Le chapitre que Carolyn Marvin consacre ensuite à la lumière électrique est un autre exemple de la façon dont l'avenir imprègne et influence le comportement. À la fin du XIXe siècle et au début du XXe, la lumière électrique fut perçue par le plus grand nombre comme un moyen de communication potentiel, plus qu'un simple mode d'éclairage, et cette perception motiva un grand nombre de ses applications. On vit ainsi des ampoules électriques orner les costumes de scène des actrices et servir d'accessoires de théâtre. Des enseignes lumineuses formées de centaines d'ampoules affichaient bulletins d'information, vœux commémoratifs ou annonces publicitaires au sommet des édifices. Des [23] agences publicitaires expérimentèrent la projection de messages sur les nuages. Quelques enthousiastes envisagèrent même d'envoyer des faisceaux lumineux jusque sur la Lune ou sur Mars. Lorsqu'on se penche sur ces premières utilisations (réelles ou envisagées) de l'éclairage électrique préfiguration, selon Marvin, des masses-média électroniques , on comprend que les prédictions technologiques ont des conséquences subtiles et parfois inattendues.

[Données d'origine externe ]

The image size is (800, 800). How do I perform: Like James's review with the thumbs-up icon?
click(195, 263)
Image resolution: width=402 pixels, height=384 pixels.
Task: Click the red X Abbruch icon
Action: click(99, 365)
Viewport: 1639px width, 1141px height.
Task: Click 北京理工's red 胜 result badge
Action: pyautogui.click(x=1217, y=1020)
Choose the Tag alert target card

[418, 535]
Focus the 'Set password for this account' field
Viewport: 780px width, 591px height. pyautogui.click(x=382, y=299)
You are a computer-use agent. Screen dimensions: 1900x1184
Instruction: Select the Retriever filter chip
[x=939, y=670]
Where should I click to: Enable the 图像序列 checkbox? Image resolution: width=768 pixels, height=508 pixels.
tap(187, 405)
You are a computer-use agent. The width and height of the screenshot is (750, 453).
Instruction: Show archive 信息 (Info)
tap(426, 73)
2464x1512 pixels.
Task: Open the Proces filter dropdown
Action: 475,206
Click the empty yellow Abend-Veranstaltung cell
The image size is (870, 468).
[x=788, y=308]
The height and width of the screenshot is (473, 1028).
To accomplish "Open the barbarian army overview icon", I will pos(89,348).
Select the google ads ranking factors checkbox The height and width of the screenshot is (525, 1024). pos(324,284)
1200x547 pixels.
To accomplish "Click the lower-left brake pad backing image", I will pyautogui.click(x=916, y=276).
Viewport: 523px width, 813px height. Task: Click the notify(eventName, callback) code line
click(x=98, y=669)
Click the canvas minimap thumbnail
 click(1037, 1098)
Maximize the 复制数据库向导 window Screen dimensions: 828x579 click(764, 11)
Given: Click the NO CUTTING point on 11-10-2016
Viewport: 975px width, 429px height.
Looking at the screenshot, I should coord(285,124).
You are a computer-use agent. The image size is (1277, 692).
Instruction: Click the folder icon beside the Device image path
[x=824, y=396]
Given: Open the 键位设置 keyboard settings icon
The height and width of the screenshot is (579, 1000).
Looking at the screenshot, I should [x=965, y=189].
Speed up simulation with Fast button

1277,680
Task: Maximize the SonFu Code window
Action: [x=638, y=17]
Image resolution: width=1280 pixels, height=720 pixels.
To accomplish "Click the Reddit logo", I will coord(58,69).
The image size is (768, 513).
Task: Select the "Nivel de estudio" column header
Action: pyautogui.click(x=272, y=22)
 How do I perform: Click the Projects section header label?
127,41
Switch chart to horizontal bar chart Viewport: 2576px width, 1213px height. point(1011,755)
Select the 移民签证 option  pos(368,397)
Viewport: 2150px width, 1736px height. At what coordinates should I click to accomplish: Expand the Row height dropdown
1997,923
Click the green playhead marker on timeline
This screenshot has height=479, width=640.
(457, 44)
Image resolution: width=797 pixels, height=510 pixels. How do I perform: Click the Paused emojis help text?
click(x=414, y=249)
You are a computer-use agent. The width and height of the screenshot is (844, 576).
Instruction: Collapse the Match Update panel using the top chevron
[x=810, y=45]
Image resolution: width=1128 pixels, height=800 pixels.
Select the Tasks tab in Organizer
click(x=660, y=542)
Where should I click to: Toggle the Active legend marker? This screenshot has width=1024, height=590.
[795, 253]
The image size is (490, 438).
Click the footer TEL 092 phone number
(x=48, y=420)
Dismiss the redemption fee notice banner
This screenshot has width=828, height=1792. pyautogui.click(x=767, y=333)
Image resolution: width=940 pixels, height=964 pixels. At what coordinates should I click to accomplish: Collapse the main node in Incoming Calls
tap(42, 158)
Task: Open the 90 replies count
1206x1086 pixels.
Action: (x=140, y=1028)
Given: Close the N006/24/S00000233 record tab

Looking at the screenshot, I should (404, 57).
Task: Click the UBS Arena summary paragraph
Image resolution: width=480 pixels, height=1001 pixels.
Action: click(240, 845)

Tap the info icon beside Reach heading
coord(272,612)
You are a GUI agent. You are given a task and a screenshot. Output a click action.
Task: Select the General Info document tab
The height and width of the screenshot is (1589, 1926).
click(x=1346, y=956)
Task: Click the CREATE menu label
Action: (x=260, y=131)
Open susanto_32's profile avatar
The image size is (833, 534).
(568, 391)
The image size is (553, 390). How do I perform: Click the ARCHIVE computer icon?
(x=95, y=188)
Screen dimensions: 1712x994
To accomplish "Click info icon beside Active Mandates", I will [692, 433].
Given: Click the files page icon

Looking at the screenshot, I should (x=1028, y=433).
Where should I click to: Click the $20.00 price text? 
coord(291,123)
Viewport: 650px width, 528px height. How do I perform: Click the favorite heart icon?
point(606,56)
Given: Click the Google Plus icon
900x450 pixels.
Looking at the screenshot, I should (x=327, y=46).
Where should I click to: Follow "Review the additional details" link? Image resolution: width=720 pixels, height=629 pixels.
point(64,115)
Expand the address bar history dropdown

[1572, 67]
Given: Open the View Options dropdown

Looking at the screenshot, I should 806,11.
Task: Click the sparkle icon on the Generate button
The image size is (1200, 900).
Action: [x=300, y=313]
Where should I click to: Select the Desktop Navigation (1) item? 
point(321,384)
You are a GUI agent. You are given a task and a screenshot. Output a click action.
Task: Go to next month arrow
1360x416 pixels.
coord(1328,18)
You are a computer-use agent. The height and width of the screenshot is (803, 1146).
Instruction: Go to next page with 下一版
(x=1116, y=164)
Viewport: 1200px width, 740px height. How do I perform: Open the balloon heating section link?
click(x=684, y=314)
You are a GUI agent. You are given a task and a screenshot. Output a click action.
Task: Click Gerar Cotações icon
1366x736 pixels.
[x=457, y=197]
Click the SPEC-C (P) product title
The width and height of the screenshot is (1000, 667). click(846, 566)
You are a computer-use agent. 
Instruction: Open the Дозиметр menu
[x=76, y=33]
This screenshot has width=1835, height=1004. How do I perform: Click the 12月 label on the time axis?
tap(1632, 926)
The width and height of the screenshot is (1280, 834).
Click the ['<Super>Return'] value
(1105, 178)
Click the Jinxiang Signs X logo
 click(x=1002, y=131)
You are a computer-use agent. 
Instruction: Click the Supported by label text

En conclusion, j'étudie plus en détail la relation entre les prédictions et leurs conséquences, tout en m'interrogeant plus généralement sur le phénomène de la prédiction dans l'histoire. La représentation de l'avenir sous les traits d'un paradis technologique a constitué, indubitablement, un des thèmes centraux de la culture américaine. C'est ce que nous verrons clairement en nous tournant maintenant vers cet avenir « tel qu'il devait être ».
(Merci aux auteurs qui ont su tirer le meilleur parti de mes critiques et accepté de réécrire plus qu'ils ne l'auraient sans doute souhaité. Et merci également à Wanda M. Corn, T.J. Davis, Brian Horrigan et William Rorabaugh dont j'ai apprécié l'amitié et les excellentes suggestions.)
[1] En témoignent les divers mouvements politiques dirigés contre certaines applications technologiques, comme celui qui s'opposa, avec succès d'ailleurs, au développement du transport en avion supersonique sur les lignes intérieures américaines.